(1065) M. de Lille was an officer of the French cavalry, an agreeable man in society, and author of several pretty ballads and vers de soci`et`e.
(1066) “They went to the Ridotto-’tis
Where people dance, and sup, and dance again;
Its proper name, perhaps, were a masqued ball,
But that’s of no importance to my strain;
’Tis (on a smaller scale) like our Vauxhall,
Excepting that it can’t be spoilt by rain:
The company is ’mix’d’—the phrase I quote is
As much as saying, they’re below your notice.”
Beppo, st. 58.-E.
Dear Sir, I have not heard from you this century, nor knew where you had fixed yourself. Mr. Gray tells me you are still at Waterbeche. Mr. Granger has published his Catalogue of Prints and Lives down to the Revolution;(1067) and as the work sells well, I believe, nay, do not doubt, we shall have the rest. There are a few copies printed but on one side of the leaf. As I know you love scribbling in such books as well as I do, I beg you will give me leave to make you a present of one set. I shall send it in about a week to Mr. Gray, and have desired him, as soon as he has turned it over, to convey it to you. I have found a few mistakes, and you will find more. To my mortification, though I have four thousand heads, I find, upon a rough calculation, that I still want three or four hundred.

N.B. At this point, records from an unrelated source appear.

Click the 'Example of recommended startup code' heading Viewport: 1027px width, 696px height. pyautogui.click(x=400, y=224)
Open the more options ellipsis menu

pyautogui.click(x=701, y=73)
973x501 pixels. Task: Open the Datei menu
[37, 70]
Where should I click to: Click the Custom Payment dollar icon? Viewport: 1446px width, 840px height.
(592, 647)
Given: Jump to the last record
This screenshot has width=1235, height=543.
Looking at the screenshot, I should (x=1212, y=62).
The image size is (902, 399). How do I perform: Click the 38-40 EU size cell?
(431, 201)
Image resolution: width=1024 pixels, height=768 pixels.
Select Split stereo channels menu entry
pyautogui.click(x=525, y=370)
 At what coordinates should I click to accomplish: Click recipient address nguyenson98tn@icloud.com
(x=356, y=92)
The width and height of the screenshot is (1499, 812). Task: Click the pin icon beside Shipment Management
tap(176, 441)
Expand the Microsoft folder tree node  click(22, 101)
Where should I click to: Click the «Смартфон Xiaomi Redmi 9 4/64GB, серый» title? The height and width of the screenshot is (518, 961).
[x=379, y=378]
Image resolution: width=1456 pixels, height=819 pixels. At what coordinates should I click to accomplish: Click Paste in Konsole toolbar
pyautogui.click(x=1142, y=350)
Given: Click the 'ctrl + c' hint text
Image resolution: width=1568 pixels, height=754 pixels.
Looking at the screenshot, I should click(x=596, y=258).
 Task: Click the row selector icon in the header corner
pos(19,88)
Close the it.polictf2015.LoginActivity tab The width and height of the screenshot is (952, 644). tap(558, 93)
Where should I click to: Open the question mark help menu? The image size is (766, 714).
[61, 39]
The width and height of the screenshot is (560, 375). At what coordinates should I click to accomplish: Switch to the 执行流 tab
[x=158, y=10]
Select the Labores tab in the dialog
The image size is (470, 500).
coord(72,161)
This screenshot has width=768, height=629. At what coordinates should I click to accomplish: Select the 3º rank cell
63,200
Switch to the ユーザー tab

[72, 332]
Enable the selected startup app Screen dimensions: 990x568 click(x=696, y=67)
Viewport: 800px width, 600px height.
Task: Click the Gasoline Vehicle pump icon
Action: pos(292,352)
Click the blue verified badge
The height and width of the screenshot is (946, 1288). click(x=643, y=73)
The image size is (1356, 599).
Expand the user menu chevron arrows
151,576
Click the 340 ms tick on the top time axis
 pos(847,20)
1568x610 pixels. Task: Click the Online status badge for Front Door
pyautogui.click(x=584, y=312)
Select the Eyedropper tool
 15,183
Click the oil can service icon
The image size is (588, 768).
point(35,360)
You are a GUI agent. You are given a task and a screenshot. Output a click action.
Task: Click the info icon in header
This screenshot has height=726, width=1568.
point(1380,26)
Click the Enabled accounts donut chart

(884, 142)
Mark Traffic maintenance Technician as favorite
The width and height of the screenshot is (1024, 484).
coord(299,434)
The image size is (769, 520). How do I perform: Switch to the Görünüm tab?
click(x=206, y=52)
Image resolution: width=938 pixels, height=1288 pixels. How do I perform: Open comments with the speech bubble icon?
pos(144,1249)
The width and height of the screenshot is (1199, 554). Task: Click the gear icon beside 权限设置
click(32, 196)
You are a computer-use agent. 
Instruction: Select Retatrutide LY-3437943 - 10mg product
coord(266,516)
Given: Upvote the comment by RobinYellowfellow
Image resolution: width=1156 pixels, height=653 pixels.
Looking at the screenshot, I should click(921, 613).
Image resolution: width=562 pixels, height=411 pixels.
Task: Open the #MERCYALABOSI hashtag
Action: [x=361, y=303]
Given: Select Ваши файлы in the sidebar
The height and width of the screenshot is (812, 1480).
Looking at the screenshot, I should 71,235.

Pray, give me some account of yourself, how you do, and whether you are fixed. I thought you rather inclined to Ely. Are we never to have the history of that cathedral? I wish you would tell me that you have any thoughts of coming this way, or that you would make me a Visit this Summer. I shall be little from home this summer till August, when I think of going to Paris for six weeks. To be sure you have seen the History of British Topography,(1068) which was published this winter, and it is a delightful book in our way. Adieu! dear Sir. Yours ever.
(1067) A Biographical History of England, from Egbert the Great to the Revolution. A continuation, bringing the work down from the Revolution to the end of George I.’s reign, was published in 1806, by the Rev. Mark Noble. In a letter to Boswell, of the 30th of August 1776, Dr. Johnson says—“I have read every word of Granger’s Biographical History. It has entertained me exceedingly, and I do not think him the Whig that you supposed. Horace Walpole being his patron is, indeed, no good sign of his political principles; but he denied to Lord Mansfield that he was a Whig, and said he had been accused by both parties of partiality. It seems he was like Pope—
‘While Tories call me Whig, and Whigs a Tory.’
I wish you would look more into his book; and as Lord Mountstuart wishes much to find a proper person to continue the work upon Granger’s plan, and has desired I would mention it to you, if such a man occurs, please to let me know. His lordship will give him generous encouragement."-E.